# Sex / Vibrators / Alcohol



## Joe1982 (6 d ago)

Really looking for some advice and input on a few topics. Will start by summarizing my marriage.

Married for 7 years now. I am 40 and my wife is 33. We have 3 kids, current ages 7, 3, 1. I live a complex busy life running a family farm, that has been full of family drama over the years that has hindered our marriage. Our marriage itself has had ups and downs, I have struggled with expressing anger, and showing emotional support for my wife. We spent a lot of time as "roommates" and really only connect sexually 2-4 times a month, usually only on a weekend with alcohol. About 4 months ago, when things were at quite a low point, I finally made a noticeable change, to do better emotionally and with anger, to improve and save our marriage. This has been going really well in general. I have a productive mentality, so I do wish things would progress to being great sooner, but I am trying my best to now this and stay patient, while my wife learns the "new me". We are still carrying on as we have been for years, and as I will explain below, while we try to work on learning a new connection between us.

One thing that has always bothered me, is that we really have never been sexual on sober weeknights.

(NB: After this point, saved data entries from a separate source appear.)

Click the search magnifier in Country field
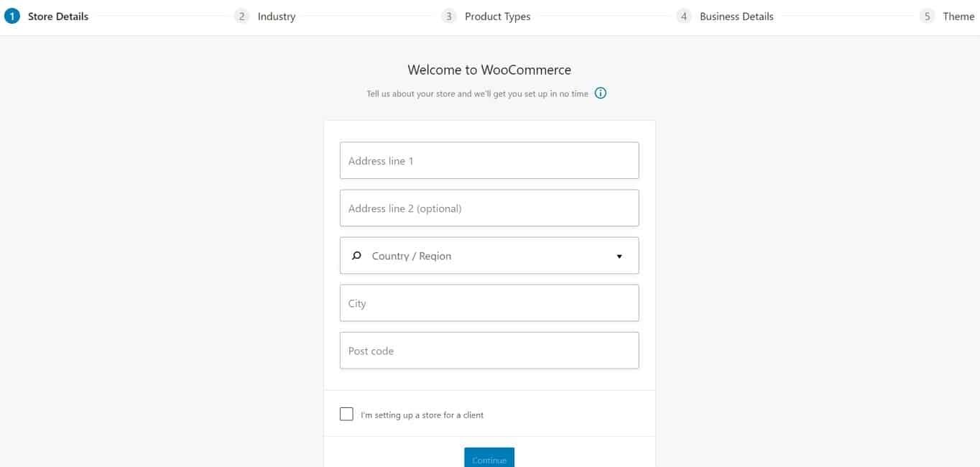The image size is (980, 467). click(x=356, y=256)
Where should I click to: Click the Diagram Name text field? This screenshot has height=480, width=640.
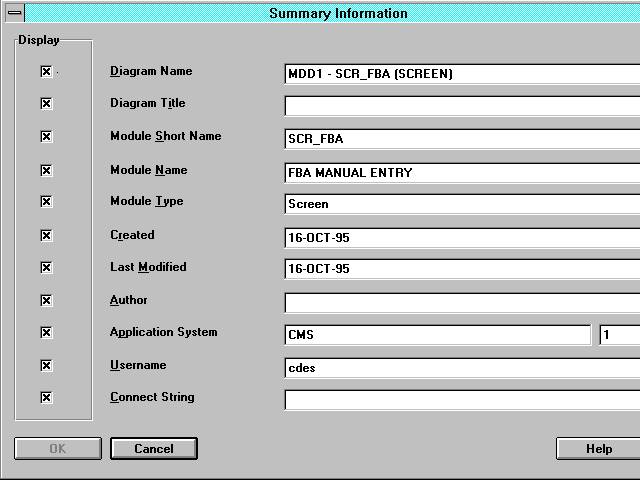(462, 73)
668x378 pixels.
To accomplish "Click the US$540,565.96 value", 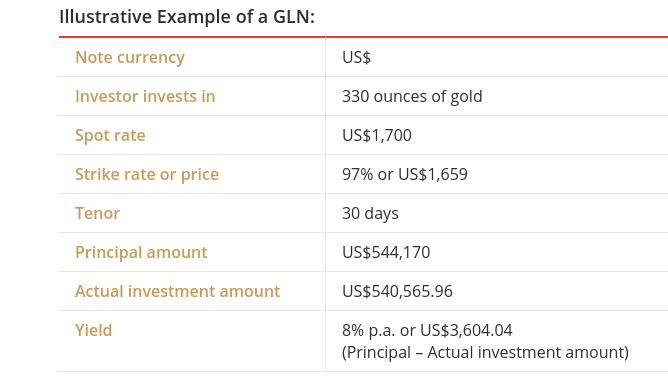I will click(x=397, y=291).
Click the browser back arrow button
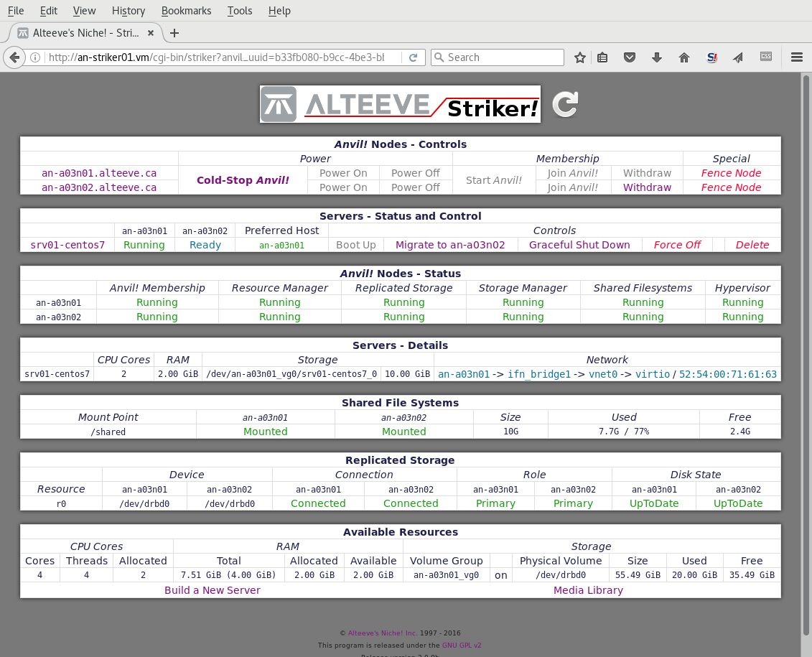Image resolution: width=812 pixels, height=657 pixels. tap(14, 57)
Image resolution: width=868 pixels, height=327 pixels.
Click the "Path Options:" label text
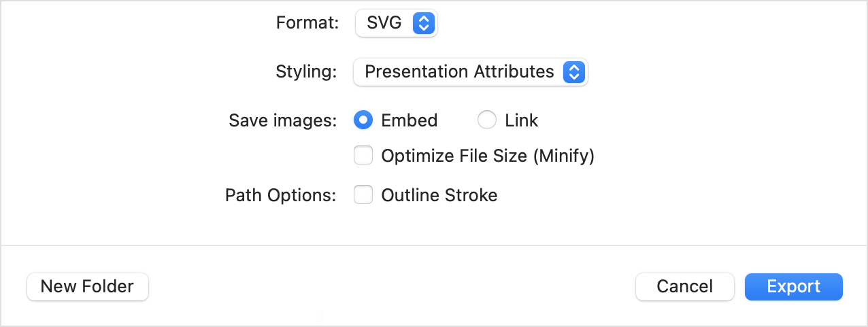click(x=281, y=196)
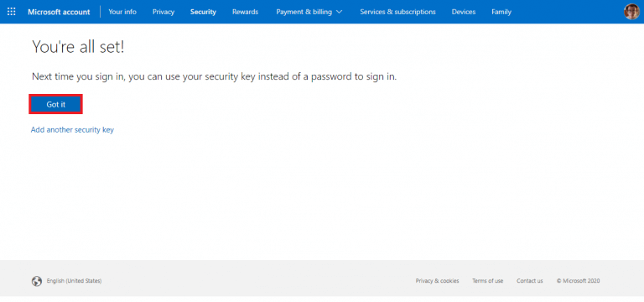The height and width of the screenshot is (302, 644).
Task: Go to the Devices section
Action: point(463,12)
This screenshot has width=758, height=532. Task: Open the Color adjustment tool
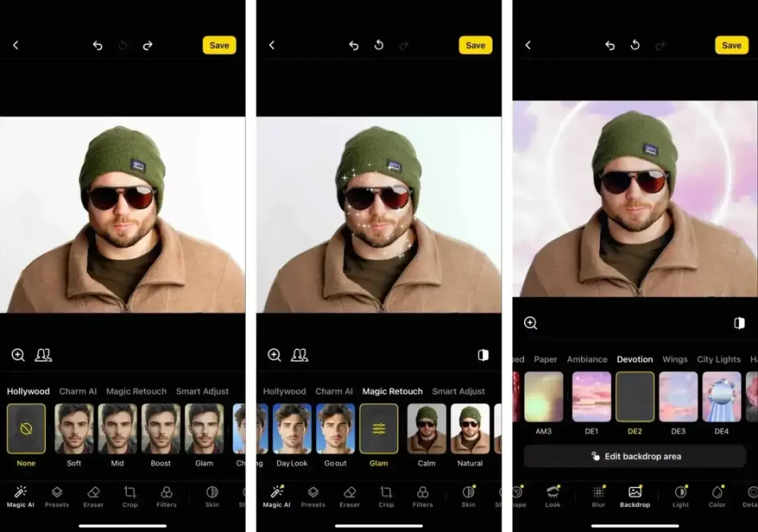[x=717, y=497]
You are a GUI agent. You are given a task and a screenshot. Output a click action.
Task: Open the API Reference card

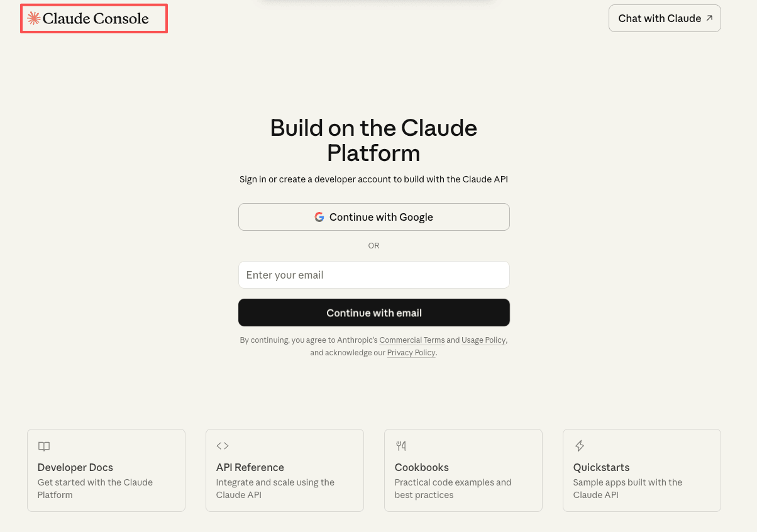(x=284, y=470)
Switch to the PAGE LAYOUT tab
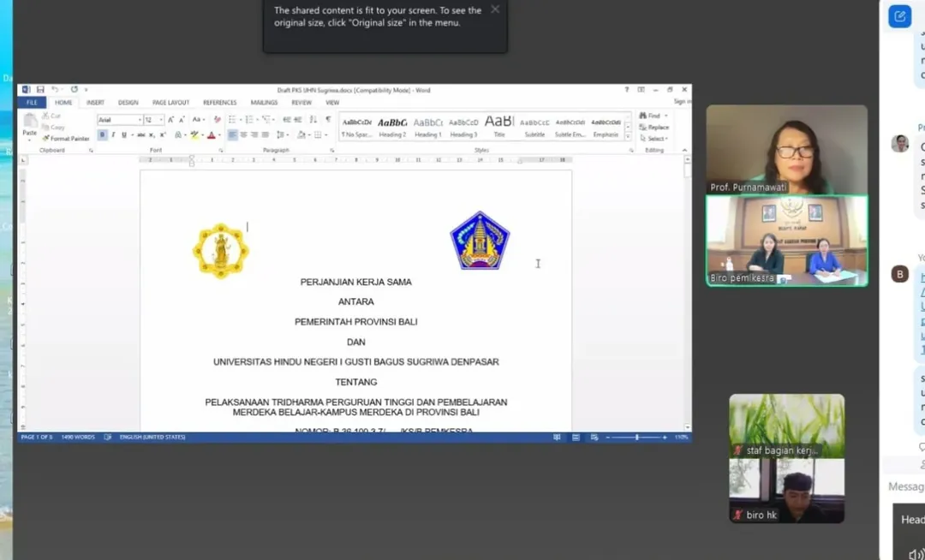Viewport: 925px width, 560px height. (x=170, y=103)
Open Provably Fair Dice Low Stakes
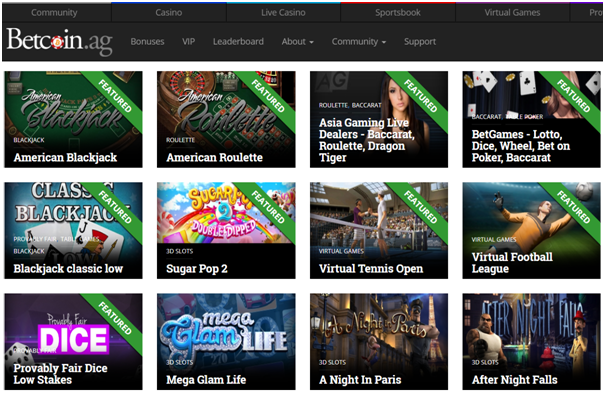This screenshot has height=393, width=606. pyautogui.click(x=73, y=342)
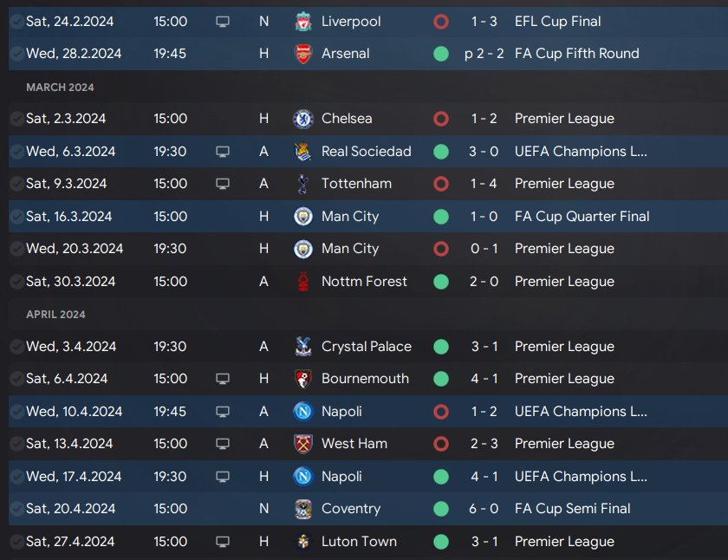
Task: Toggle the check circle for Sat, 30.3.2024
Action: (x=16, y=282)
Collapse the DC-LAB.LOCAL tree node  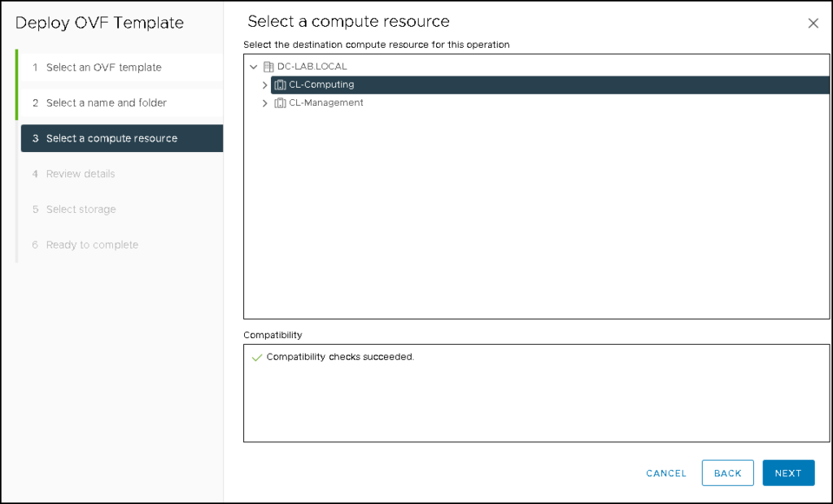coord(253,66)
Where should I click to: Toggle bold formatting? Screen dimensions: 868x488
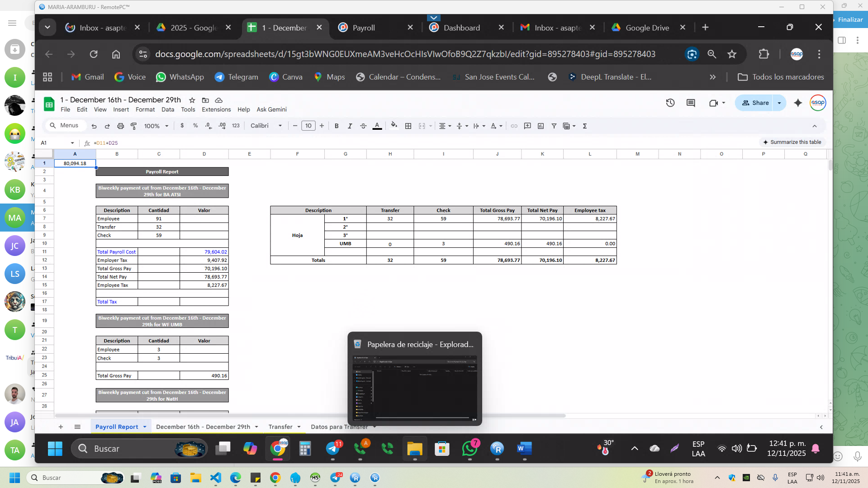coord(336,126)
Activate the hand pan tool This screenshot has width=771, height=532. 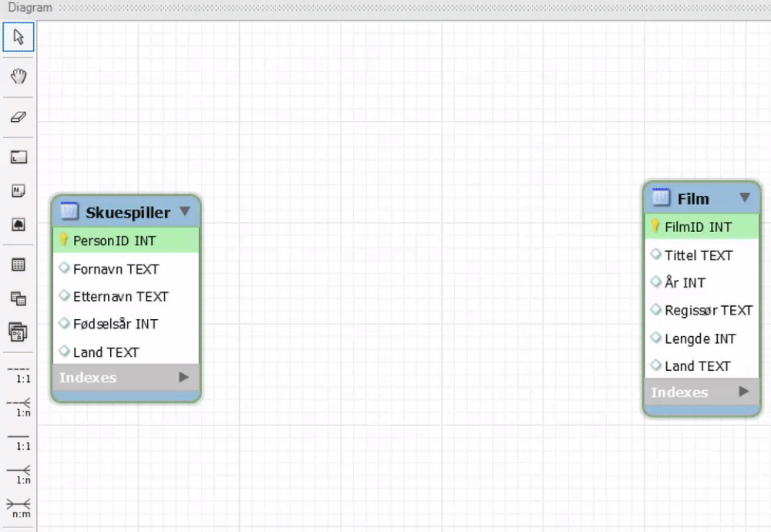tap(18, 76)
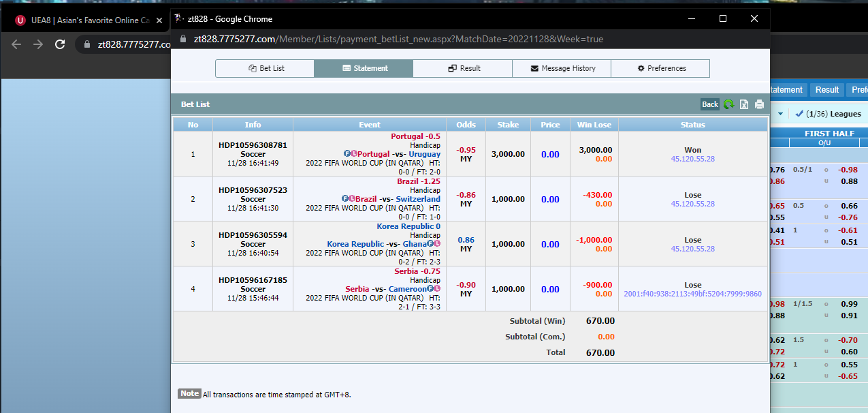Image resolution: width=868 pixels, height=413 pixels.
Task: Click the green refresh arrow icon
Action: pos(728,104)
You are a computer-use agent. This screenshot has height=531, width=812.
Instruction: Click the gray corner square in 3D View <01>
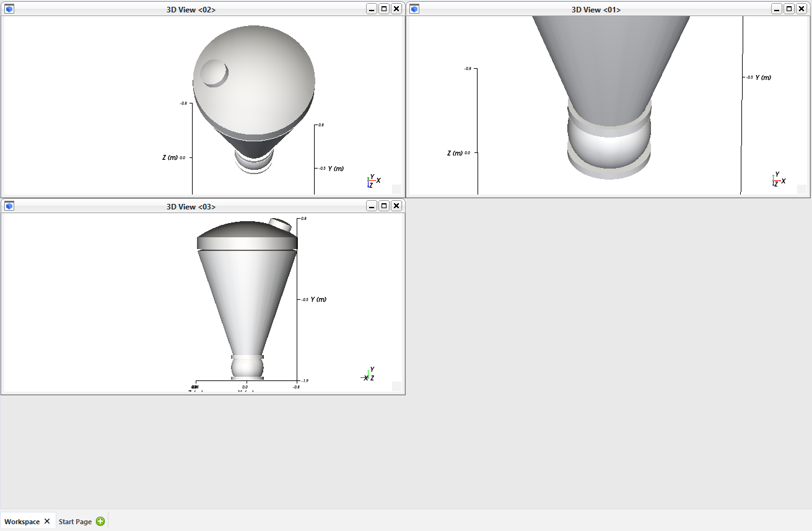pos(801,189)
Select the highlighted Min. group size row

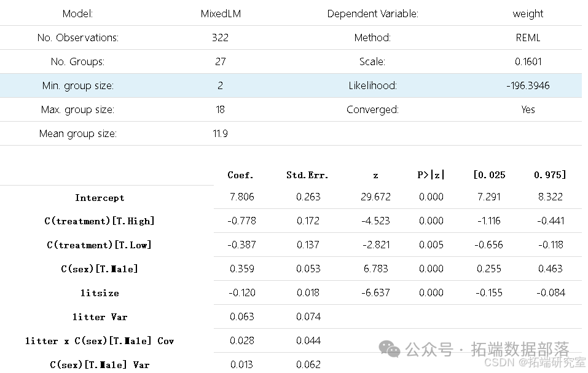[x=291, y=85]
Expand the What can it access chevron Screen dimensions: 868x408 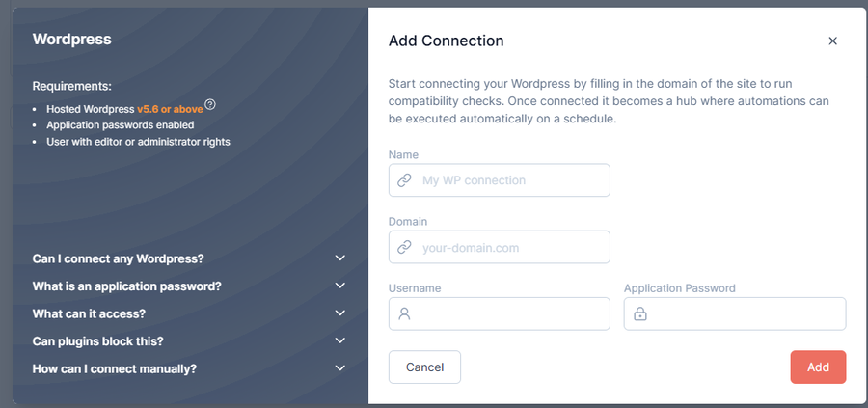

We have connected sexually many times on weekends on "wine date nights", but really only a few times a year have we had sex sober. It's not like we get completely drunk, typically split 1-2 bottles of wine. It's like she always needs alcohol to take the edge off, and then things go really well sexually. In fact, the more alcohol involved the better the sex ends up being, or the more adventurous it becomes. And this is so badly what I want with my wife, to not just have generic sex but to keep on being adventurous. However, there has been also many disappointed endings where my wife will have a few too many, usually at a wedding or larger gathering, where the night always ends in me carrying her to bed. A part of me craves these alcohol nights, because I know it will open her up enough to be adventurous. And then of course, this also means that if we do have completely sober sex, it will likely be almost awkward and very basic, which in general would be progress but not ideal. Not only have we never really connected sexually on weeknights, we would barely connect at all, never watch shows, sleep in separate kids beds etc. So if we slowly start to change that as well, maybe the comfortability will change. Of course myself changing to be a better emotional partner, should also help this. A part of me is scared she will never be able to open up sexually on sober nights, and I really wish there was something more I could do, to help her want sex sober, or want more sex in general (yes I'm sure most men say this). Obviously we have busy lives and 3 kids, and correct me if I'm wrong, but if we are having sex 3-4 times a month that is somewhat normal and not lacking? Over the years when not pregnant or newborn stage, we have maintained around that number of 3-4 times monthly. I really wish that number could change to 5-8 times, a few being generic and a few being adventurous, I feel like it would make me such a happier more fulfilled man with that amount.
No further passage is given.